When --auth-token is configured:

  • GET /healthz — open (no auth required).
  • POST /session, GET /session, GET /sessions, POST /tool/approve, GET /commands*, POST /commands/<name>/invoke, GET /runs*master token only.
  • GET /session/<id>, POST /session/<id>/message, POST /session/<id>/cancel, GET /session/<id>/events, DELETE /session/<id>master token OR session token for <id>.
  • POST /session/<id>/rotate-tokenmaster token only. Presenting a session token returns 403 admin_only (the request is authenticated, just not privileged) rather than the generic 401 unauthorized a wrong-session token receives.

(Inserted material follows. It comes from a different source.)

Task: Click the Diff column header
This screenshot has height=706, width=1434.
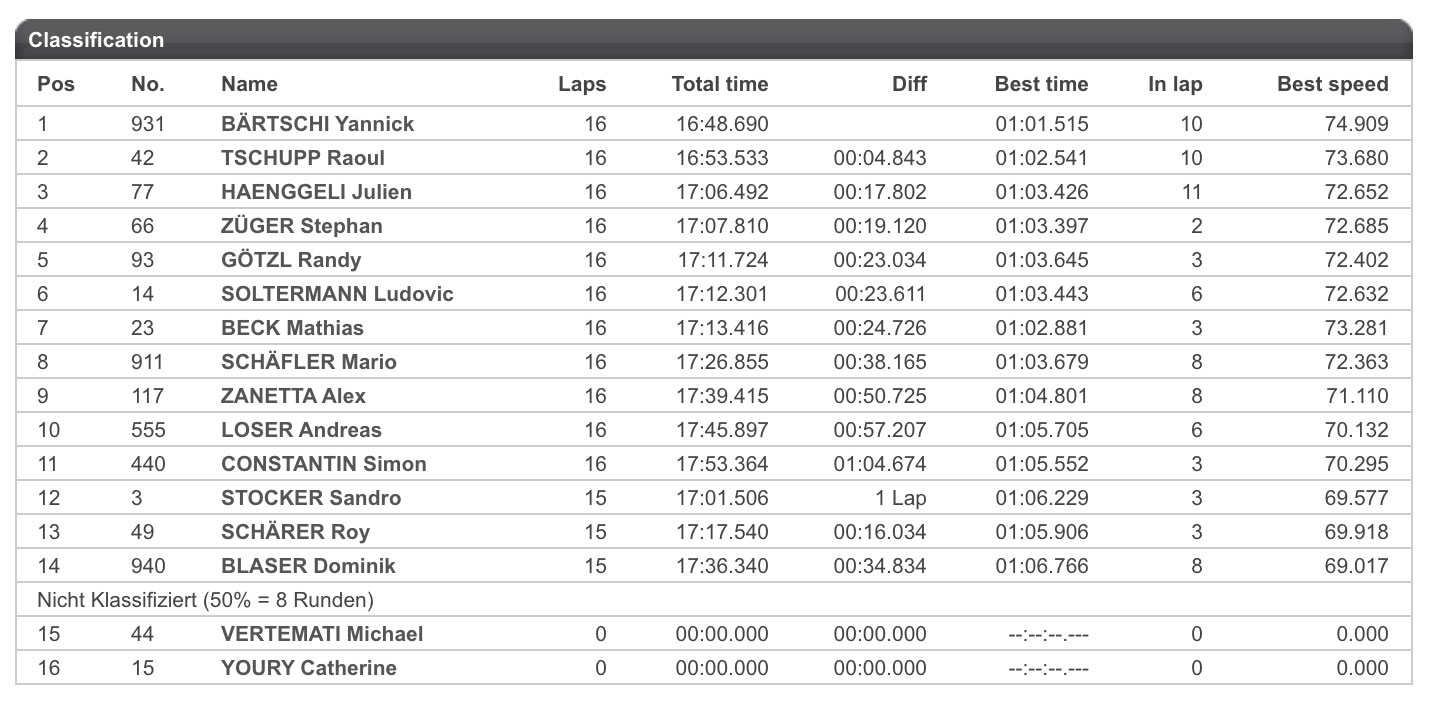Action: click(909, 84)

A session token presented for another session’s id falls through to 401 unauthorized — tokens are scoped to their issuing session id.

Rotates the per-session token. Master-token-only. Returns:

{"session_token": "freshly-generated-token"}

The previous token is invalidated immediately — any subsequent request that still carries the old token returns 401 unauthorized. Use this when handing off a session to a different operator, when a token is suspected leaked, or as part of a periodic rotation policy. 404 session_not_found when the session id is unknown.

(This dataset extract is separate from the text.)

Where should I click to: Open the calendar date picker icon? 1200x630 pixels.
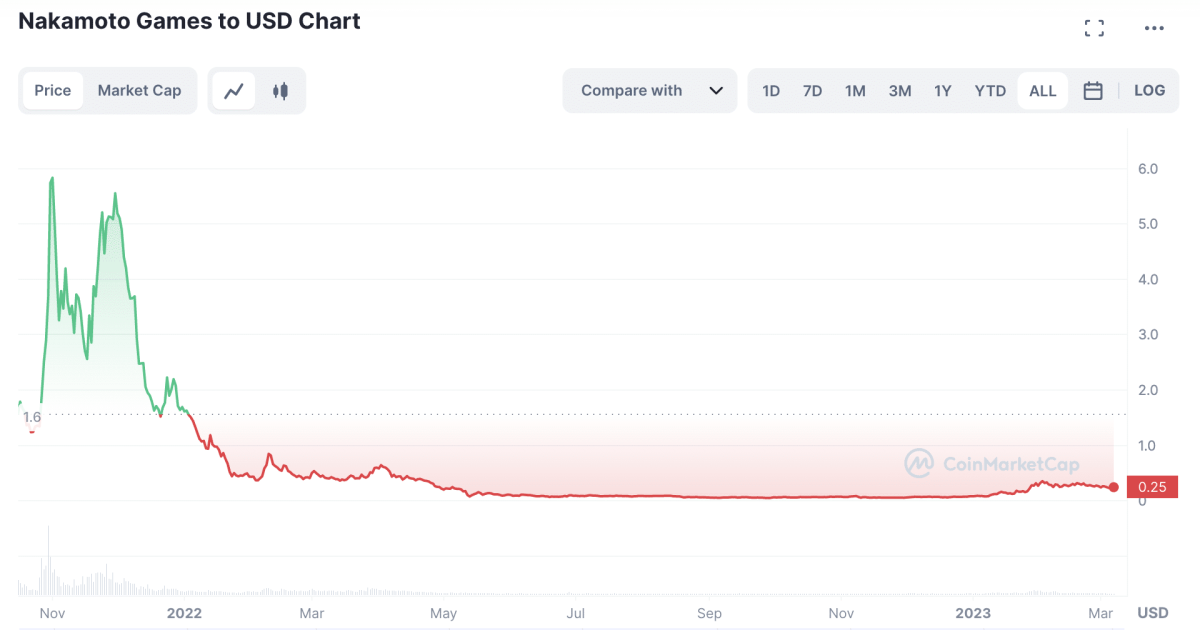pos(1093,90)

Per-session tokens live in memory only. They are not persisted to disk and are not recorded in the pidfile (which only stores a SHA-256 hash of the master token). Restarting the server invalidates every outstanding session token along with every session, since the OtterSessionManager map is process-local. Clients that need to survive a restart should re-create their sessions and capture the new session_token from each POST /session response.

from chimera.otter.server import OtterServer
srv = OtterServer(agent_factory=..., auth_token="master-secret")
srv.start(blocking=False)
state = srv.create_session(working_dir="/repo")
print(state.session_token) # in-memory, scoped to state.session_id
new = srv.rotate_session_token(state.session_id)
assert new != state.session_token # old token invalidated

rotate_session_token returns None for unknown ids; the HTTP route maps that to 404 session_not_found.

write_pidfile takes an exclusive advisory file lock when it opens the pidfile so two simultaneous chimera otter serve --port 5173 invocations cannot clobber each other’s record. The locking primitive is fcntl.flock(fd, LOCK_EX | LOCK_NB) on POSIX and msvcrt.locking(fd, LK_NBLCK, 1) on Windows — both non-blocking, so the second invocation fails fast instead of hanging.

When the lock is contended the function:

  1. Reads the existing PID off disk.
  2. If that PID names a live process, raises PidfileLocked with the message already running on port 5173, PID 12345. The CLI catches that exception and surfaces it to the user as the reason serve refused to bind.
  3. If the PID is dead (the previous server crashed without remove_pidfile running), the new caller takes over the lock and overwrites the stale record. This keeps the pidfile self-healing across crashes without requiring the user to delete it manually.

The lock fd is held for the lifetime of the running server and released by remove_pidfile (LOCK_UN, then close(), then unlink()) on graceful shutdown — and again, automatically, when the process exits and the kernel closes the fd. The lock is therefore filesystem-level: a sibling process trying to write_pidfile on the same path sees EAGAIN immediately, regardless of any in-process state.

Windows caveat. msvcrt.locking locks a single byte at the current offset and is mandatory (not advisory) on the locked range, so the contract is the same shape but the failure mode if a third party has the file open in a write mode may differ from POSIX. On exotic platforms where neither fcntl nor msvcrt is importable, locking degrades to a no-op and the function falls back to the pre-fix overwrite semantics — document this caveat for embedders deploying on minimal embedded runtimes.